Google Android catch-all

If you're not at RC30 yet, it's possible to mod the RC30 update to add "su" for root access.

Unfortunately, I didn't look into these things until after pulling down the RC30 update. So now I'm waiting for the next root "exploit".

Although, really, what am I going to do if I have write access to the rest of the ramdisk's file system? Probably nothing. What I'm most interested in is Android being the open development platform that it is.

*Legion* wrote:

Although, really, what am I going to do if I have write access to the rest of the ramdisk's file system? Probably nothing. What I'm most interested in is Android being the open development platform that it is.

Yep, agreed. There's little I would pragmatically want to do with it, but it's in many ways a kind of insurance. If Google/T-Mobile/AT&T ever did something really objectionable (say, a kill switch, or a distribution channel lock-in), root-access to the device allows for installing a new kernel. As Android itself is open-source, creating a fork removing the imposed limitation should be not only practical, but fairly easy.

Most people, myself included, won't go to the effort unless there's a compelling reason. But the very presence of that capability will probably help to engender a more open platform, and limit some of the more underhanded 'product' monopolies we've seen from carriers (eg, text messages).

johnny531 wrote:

I'm a little disheartened by this; it's important to me that when I get a smart phone, it be *my* phone. Having unfettered access to the OS & filesystem is a requirement, to me, of an 'open' device. I'd hoped that was included in Google's definition of an open smartphone platform, but it appears not.

I don't know about that - technical discussion is conducted in public forums, eg. this discussion of the root shell bug:
http://code.google.com/p/android/iss...
and you can see exactly where the problem is that caused this:
http://git.source.android.com/?p=pla... - line 160, should've said "disabled"

In addition to getting the source code and writing your own apps, you can also access the device and the filesystem directly, and even hack together your own boot image. That seems pretty open, no?

doihaveto wrote:

I don't know about that - technical discussion is conducted in public forums, eg. this discussion of the root shell bug:

Doihaveto, thanks for the links. Clearly I misread Google's intentions behind the patch. I'm glad to be wrong

Generally, you wouldn't want root access MOST of the time anyway, because root access gives you physical access to the hardware. On a phone, that can be dangerous; they're not like computers, and poking the wrong thing in memory can screw things up pretty seriously.

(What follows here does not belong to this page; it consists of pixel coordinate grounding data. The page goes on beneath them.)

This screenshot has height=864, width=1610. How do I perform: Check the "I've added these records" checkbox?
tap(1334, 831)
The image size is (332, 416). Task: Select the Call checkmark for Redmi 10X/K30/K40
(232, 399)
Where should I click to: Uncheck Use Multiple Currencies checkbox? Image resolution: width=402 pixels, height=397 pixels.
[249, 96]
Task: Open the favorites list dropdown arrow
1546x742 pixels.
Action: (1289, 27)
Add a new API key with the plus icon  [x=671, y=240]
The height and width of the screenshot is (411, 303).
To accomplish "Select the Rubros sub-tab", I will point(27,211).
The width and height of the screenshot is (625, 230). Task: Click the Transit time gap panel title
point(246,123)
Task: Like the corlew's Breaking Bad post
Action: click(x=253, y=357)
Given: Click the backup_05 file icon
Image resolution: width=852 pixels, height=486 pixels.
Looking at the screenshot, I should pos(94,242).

Can development on Android only be done in Java?

Malor wrote:

Can development on Android only be done in Java?

AFAIK, if you want to be able to distribute your app via the Market, it has to be Java (or at least a jar file - so maybe other JVM-compatible languages, like Scala/Clojure/Groovy/Jython, are options as well?).

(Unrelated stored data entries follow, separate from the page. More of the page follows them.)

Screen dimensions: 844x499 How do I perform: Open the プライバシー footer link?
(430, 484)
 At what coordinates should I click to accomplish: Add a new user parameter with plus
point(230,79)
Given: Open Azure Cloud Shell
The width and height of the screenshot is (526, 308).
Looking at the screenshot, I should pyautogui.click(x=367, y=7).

They only provide a Java-based SDK, debugging environment, Eclipse plugins, etc. And to be sure, the Java security model helps a lot in keeping all those apps from being able to spy on each other.

But the phone looks like a *nix box running on an Arm processor, so in theory one should be able to cross-compile C code to target that architecture...

I know people have successfully written and run C applications on the Android emulator.

I don't know if anyone's run said apps on the G1 hardware.

I think you still can't run C apps on the hardware, but that's been mentioned as something targeted to be implemented.

Quick question, is there a way to set it so whenever you're within range of a remembered wifi point you'll connect? (So, when I get home, it'll connect to my AP, or I'll connect to the open wifi at work.)

Oh, legion, I'm not the only one that'd play a roguelike that actually has a g1? Sweet. I'm actually messing around with writing one, I don't know much Java, so it's a slow process, but hey, I wanted to learn it anyway.

Kannon wrote:

Quick question, is there a way to set it so whenever you're within range of a remembered wifi point you'll connect? (So, when I get home, it'll connect to my AP, or I'll connect to the open wifi at work.)

Yes, you can - that's the way I have it set up right now.

Kannon wrote:

Quick question, is there a way to set it so whenever you're within range of a remembered wifi point you'll connect? (So, when I get home, it'll connect to my AP, or I'll connect to the open wifi at work.)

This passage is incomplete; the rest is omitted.